記述課題 1 | 以下のアンティーク時計についての文章から、「思わず、ジャンクヤードの時代の、「手頃な商品だらけ」 だった店頭を思い浮かべた。」から「0万円、みたいなことはない。」までのすべてを書き写してください。

「うちも、もう少し手頃な価格の商品があるといいんですけどねぇ、、。」
ウェブサイトの商品ページをいじりながら、寺田がボソッともらした。
130万円、、280万円、、300万円、、商品欄にアップされた時計を見ると、、確かに最近 「0」 の数が多くなっている。
笑い話にもならないが、、売っている当の私など、おいそれと買えない値段の商品が多くなっているのだ。
「これ、って言う時計を探してる方はいいと思うんですけど、、もうちょっと手頃にっていうのもあったらなぁ。」
確かに。
思わず、ジャンクヤードの時代の、「手頃な商品だらけ」 だった店頭を思い浮かべた。
記憶にあるのは、ハミルトン992鉄道時計48000円、、ブローバ腕時計29000円、、K14のロンジン懐中時計で120000円。
あの頃は、10万円を超えるものは、ごく一部だったような。
アンティークウォッチの相場が上がったのは確か。
でも、懐中時計に限って言えば、かなり控えめな上昇と言える。
少なくとも腕時計のように、当時7~8万円くらいだったオメガのスポーツモデルが、今は100万円、みたいなことはない。
それよりも、あの頃は仕入れた商品にお金が掛からなかった。
例えば、、、アメリカに行って、ハミルトンが992を100ドルくらいで買ってくる。
当時のレートで、25000円というところか。
先方曰く 「オーバーホール済み」 があてにならないことは今でこそ分かっているが、、、当時は普通に動いて時間もまあまあ合うとなれば、そのままオーバーホール済みということで48000円で店頭へ。
確かまだ、消費税は導入前だったかな。
一応 「一年保証」 は謳っていたから、万一調子が悪いとなればそこは直してお返しするが、、何もなければそれでおしまい。
定期整備をお薦めすることもないから、だいたいは皆さん壊れてから修理に出すという感じで、、戻ってきた時計を開けてみて、部品の傷み具合にビックリということも多かった。
ちなみに同型のハミルトン992は、現在パスタイムの店頭で税込み¥180000.
おおよそ4倍近い値段の差ということになるが、それはなぜか?
同型機の現在の通り相場は、程度によってだいたい300~400ドルくらい。
おおよそ3万円ちょっとから45000円くらい。
30年前の倍もいかないくらいだから、、物価の上昇率を考えれば、劇的に上がったとは言えない。
さてさて、パスタイムでは、ここから先にかなりの手が掛かる。
平均的なところをざっと上げると、、外装だけでも傷の多いガラス風防の交換、裏蓋やベゼルの凹みや開閉のゆるい蝶盤の修理、、、くたびれたヨツバネや巻き真、リューズの交換等。
ムーブメントに関しては、ほとんどの個体に磨耗の見られる天真、へたりきったゼンマイも新品に交換、その他ヒビの入った穴石や伏せ石、不揃いなネジやシャトンなどがあれば交換し、最後に日差10秒以内で作動するよう、調整を追い込む。

記述課題 2 | 下の記録のうち、「home' headline line」を含む行から「Action: point(382,94)」を含む行まで(両端の行を含む)を、「plus sign」を「addition symbol」に置き換えて書き直してください。それ以外は一切変えないでください。

データソースからの記録:
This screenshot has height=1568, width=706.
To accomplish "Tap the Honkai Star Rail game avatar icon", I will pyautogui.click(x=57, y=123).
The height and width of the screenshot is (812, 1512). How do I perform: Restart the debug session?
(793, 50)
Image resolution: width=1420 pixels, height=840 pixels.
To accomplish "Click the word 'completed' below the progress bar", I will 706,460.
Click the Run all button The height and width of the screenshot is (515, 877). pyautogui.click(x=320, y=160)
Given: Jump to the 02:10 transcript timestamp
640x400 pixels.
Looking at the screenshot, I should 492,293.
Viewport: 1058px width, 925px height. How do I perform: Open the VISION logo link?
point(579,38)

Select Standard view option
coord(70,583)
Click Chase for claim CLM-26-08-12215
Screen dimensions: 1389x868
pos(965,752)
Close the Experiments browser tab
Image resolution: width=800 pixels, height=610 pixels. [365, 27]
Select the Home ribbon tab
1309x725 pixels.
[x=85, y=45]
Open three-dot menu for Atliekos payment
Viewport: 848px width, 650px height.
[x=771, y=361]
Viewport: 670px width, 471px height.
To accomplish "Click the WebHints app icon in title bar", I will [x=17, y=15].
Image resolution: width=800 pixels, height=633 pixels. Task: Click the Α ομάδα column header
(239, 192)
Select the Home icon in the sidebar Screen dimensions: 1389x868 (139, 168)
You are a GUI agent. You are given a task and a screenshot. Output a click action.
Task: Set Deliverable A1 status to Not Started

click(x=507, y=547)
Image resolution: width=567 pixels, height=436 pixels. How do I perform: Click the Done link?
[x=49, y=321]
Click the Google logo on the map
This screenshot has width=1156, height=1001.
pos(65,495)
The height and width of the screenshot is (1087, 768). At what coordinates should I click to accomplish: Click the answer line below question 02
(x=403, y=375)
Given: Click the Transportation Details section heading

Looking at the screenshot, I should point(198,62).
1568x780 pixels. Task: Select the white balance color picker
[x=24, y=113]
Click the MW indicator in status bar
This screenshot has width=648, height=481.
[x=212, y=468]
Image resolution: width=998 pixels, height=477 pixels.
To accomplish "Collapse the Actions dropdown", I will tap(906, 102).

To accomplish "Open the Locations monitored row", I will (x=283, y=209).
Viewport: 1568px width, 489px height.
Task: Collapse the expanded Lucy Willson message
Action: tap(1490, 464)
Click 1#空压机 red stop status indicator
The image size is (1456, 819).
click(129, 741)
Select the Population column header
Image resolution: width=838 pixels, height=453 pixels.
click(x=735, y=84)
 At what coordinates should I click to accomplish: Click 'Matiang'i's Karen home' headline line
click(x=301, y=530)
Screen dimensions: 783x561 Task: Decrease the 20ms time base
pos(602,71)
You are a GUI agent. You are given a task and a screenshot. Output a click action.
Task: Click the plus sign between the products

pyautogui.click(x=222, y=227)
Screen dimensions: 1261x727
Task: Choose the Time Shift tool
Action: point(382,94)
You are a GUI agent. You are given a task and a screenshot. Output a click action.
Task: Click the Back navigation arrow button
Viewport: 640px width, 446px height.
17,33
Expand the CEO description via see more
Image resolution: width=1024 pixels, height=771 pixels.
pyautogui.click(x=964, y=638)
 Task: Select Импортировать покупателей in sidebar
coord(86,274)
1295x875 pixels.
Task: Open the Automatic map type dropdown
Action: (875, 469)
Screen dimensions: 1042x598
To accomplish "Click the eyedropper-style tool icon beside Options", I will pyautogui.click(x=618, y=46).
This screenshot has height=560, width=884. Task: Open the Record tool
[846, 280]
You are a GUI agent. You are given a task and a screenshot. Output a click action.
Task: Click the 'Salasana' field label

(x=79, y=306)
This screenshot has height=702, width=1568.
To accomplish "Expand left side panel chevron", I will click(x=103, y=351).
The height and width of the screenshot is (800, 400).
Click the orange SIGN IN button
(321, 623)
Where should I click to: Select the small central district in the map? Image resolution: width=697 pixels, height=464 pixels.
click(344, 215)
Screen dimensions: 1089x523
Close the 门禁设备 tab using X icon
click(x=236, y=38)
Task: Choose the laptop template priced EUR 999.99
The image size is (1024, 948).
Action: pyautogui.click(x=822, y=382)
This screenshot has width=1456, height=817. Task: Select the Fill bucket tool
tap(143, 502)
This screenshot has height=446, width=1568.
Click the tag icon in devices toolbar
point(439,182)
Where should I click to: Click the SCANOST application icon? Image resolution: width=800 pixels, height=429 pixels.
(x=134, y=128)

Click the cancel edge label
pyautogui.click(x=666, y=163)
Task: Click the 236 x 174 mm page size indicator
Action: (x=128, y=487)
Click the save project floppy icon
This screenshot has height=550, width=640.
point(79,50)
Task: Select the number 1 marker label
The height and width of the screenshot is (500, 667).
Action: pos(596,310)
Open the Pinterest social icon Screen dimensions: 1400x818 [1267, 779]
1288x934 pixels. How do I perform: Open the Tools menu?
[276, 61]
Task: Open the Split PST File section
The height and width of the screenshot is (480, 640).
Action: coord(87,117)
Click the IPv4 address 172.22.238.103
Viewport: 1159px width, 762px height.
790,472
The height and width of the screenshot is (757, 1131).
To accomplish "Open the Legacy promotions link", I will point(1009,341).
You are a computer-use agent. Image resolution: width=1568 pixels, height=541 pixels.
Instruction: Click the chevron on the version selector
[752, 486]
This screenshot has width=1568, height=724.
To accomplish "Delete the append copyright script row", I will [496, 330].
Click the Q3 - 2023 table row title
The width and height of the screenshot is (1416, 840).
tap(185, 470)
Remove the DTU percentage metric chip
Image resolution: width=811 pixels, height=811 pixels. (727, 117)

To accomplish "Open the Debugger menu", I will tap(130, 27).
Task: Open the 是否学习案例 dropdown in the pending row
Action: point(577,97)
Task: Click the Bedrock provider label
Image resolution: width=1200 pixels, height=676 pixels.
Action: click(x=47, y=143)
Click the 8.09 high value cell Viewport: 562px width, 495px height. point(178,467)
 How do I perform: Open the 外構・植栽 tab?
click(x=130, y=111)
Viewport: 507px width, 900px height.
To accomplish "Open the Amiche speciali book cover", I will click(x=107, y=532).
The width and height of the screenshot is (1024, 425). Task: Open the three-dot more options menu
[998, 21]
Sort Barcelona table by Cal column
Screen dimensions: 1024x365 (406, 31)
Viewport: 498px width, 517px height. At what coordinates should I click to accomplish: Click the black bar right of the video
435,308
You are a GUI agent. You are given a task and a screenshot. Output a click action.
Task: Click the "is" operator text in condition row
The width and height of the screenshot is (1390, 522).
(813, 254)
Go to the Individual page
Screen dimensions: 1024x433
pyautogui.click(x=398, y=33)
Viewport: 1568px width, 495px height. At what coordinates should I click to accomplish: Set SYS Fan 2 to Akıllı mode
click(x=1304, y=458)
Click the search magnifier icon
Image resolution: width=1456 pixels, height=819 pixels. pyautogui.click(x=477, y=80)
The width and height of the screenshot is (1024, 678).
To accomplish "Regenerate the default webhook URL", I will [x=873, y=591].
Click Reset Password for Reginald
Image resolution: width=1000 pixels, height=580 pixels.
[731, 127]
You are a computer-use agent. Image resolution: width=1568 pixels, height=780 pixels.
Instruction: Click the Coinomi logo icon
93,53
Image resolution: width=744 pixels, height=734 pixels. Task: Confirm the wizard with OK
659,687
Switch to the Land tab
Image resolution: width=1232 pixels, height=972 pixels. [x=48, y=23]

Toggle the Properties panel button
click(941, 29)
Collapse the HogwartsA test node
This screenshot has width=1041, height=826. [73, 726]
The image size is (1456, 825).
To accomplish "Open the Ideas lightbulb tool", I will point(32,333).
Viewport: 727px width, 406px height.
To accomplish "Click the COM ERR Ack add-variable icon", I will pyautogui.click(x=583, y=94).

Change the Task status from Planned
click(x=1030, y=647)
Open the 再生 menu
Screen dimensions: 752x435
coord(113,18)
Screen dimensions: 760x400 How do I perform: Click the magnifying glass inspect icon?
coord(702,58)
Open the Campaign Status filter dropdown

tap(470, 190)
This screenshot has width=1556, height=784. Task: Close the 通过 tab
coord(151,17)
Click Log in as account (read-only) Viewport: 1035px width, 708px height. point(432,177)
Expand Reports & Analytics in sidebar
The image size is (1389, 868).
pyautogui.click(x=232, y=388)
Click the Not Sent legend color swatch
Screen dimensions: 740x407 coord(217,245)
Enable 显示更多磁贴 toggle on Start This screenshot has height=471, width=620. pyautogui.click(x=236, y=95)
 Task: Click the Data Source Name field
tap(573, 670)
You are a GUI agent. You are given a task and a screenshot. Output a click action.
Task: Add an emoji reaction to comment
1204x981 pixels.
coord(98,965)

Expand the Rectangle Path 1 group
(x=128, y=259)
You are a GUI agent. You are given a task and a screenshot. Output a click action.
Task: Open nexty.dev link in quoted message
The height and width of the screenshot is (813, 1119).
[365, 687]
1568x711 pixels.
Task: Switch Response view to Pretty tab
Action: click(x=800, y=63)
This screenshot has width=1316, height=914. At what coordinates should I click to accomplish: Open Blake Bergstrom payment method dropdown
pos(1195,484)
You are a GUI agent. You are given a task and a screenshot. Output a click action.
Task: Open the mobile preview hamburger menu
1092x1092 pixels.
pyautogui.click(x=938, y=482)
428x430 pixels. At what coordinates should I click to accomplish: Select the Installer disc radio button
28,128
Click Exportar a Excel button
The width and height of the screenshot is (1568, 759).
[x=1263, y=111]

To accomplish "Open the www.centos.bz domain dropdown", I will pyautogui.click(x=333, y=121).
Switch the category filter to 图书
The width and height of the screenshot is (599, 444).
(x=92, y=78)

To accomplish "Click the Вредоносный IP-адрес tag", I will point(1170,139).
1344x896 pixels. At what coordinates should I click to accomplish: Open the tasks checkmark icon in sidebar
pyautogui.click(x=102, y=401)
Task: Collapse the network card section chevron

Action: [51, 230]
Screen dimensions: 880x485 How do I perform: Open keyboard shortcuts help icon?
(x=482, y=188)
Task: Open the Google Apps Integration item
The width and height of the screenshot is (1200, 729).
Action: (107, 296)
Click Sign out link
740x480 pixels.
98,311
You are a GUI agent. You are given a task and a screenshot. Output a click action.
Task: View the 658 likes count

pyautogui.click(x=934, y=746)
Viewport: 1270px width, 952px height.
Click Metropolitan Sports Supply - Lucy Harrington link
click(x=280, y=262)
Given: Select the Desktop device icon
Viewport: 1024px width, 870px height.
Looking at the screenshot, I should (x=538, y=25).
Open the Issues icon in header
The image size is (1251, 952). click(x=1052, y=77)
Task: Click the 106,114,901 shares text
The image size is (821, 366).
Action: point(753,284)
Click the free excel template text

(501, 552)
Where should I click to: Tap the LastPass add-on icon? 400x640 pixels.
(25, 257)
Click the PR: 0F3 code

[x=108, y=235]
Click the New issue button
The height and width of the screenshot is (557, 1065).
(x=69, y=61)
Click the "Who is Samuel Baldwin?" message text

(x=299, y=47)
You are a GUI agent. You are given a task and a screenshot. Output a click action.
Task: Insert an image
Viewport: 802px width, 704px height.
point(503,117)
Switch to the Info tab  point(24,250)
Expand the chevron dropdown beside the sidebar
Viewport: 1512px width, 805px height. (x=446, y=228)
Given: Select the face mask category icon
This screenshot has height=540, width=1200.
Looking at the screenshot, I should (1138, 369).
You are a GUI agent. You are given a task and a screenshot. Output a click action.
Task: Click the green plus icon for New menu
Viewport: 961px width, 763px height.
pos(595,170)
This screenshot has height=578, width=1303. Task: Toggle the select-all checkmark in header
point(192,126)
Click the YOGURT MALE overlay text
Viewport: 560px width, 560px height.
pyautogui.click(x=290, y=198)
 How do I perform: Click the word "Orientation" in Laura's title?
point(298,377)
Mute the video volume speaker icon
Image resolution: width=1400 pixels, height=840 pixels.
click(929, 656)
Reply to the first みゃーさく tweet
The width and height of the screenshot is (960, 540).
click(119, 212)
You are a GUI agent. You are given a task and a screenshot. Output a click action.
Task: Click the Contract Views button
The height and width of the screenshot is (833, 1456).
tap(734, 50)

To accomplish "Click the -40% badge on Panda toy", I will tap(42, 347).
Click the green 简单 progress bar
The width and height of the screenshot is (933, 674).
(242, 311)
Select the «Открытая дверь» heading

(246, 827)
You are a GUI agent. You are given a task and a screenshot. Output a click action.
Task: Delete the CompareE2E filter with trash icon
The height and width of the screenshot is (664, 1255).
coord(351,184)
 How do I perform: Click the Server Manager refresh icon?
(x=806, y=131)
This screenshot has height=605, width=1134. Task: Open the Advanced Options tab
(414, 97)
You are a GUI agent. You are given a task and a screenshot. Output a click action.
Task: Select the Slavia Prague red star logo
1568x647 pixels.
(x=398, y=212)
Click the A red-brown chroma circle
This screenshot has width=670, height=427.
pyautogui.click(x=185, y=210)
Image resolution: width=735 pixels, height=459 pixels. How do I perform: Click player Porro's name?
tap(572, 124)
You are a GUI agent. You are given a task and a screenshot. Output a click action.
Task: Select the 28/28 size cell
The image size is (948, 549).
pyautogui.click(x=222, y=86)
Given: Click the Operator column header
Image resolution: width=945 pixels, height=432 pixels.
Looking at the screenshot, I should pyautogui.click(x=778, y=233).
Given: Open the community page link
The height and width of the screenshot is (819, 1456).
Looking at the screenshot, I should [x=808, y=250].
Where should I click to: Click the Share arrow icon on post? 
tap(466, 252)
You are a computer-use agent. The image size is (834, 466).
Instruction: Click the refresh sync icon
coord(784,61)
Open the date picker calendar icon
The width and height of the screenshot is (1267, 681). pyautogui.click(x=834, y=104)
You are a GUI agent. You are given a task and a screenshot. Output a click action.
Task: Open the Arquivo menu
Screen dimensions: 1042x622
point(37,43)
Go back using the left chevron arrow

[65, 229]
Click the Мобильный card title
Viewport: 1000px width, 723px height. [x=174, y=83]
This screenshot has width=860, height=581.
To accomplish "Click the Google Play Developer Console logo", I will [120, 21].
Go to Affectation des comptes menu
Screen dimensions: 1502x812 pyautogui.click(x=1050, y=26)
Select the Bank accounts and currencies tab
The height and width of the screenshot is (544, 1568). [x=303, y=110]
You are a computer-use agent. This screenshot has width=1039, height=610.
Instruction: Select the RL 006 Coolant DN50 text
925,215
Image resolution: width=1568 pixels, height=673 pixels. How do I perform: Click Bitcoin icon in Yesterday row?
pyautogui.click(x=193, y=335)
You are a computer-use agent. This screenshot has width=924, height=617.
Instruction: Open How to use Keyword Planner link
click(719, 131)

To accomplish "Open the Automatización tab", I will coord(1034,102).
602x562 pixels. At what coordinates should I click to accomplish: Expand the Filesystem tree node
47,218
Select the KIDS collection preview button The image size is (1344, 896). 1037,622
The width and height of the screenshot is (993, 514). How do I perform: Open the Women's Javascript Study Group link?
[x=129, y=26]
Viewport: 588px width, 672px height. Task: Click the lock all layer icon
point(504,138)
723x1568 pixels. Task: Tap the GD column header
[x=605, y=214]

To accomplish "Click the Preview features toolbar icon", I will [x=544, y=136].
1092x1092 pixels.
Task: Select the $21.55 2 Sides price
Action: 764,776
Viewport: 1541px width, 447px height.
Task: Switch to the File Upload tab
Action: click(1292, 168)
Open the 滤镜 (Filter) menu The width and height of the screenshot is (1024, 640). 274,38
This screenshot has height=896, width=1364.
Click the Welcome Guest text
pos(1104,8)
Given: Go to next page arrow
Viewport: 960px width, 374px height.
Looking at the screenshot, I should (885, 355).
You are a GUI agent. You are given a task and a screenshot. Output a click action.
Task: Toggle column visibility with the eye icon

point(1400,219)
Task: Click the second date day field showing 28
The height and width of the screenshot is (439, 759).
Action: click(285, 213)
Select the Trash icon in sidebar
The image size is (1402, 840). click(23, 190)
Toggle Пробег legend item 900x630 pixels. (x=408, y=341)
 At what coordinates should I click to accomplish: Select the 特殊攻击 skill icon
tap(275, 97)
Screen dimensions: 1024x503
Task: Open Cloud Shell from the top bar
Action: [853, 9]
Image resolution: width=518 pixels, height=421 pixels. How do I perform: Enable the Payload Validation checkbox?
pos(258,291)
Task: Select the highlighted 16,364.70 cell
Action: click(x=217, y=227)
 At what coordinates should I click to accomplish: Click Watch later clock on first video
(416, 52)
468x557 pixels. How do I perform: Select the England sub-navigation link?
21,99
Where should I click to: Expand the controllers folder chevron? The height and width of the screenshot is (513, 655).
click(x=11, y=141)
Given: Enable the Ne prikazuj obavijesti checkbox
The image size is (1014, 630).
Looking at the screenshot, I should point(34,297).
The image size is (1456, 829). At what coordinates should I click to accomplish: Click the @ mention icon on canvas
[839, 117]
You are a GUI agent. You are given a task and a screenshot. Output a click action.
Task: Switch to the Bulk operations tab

解答全文 1 |
思わず、ジャンクヤードの時代の、「手頃な商品だらけ」 だった店頭を思い浮かべた。
記憶にあるのは、ハミルトン992鉄道時計48000円、、ブローバ腕時計29000円、、K14のロンジン懐中時計で120000円。
あの頃は、10万円を超えるものは、ごく一部だったような。
アンティークウォッチの相場が上がったのは確か。
でも、懐中時計に限って言えば、かなり控えめな上昇と言える。
少なくとも腕時計のように、当時7~8万円くらいだったオメガのスポーツモデルが、今は100万円、みたいなことはない。

解答全文 2 |
 At what coordinates should I click to accomplish: Click 'Matiang'i's Karen home' headline line
click(x=301, y=530)
Screen dimensions: 783x561 Task: Decrease the 20ms time base
pos(602,71)
You are a GUI agent. You are given a task and a screenshot. Output a click action.
Task: Click the addition symbol between the products

pyautogui.click(x=222, y=227)
Screen dimensions: 1261x727
Task: Choose the Time Shift tool
Action: point(382,94)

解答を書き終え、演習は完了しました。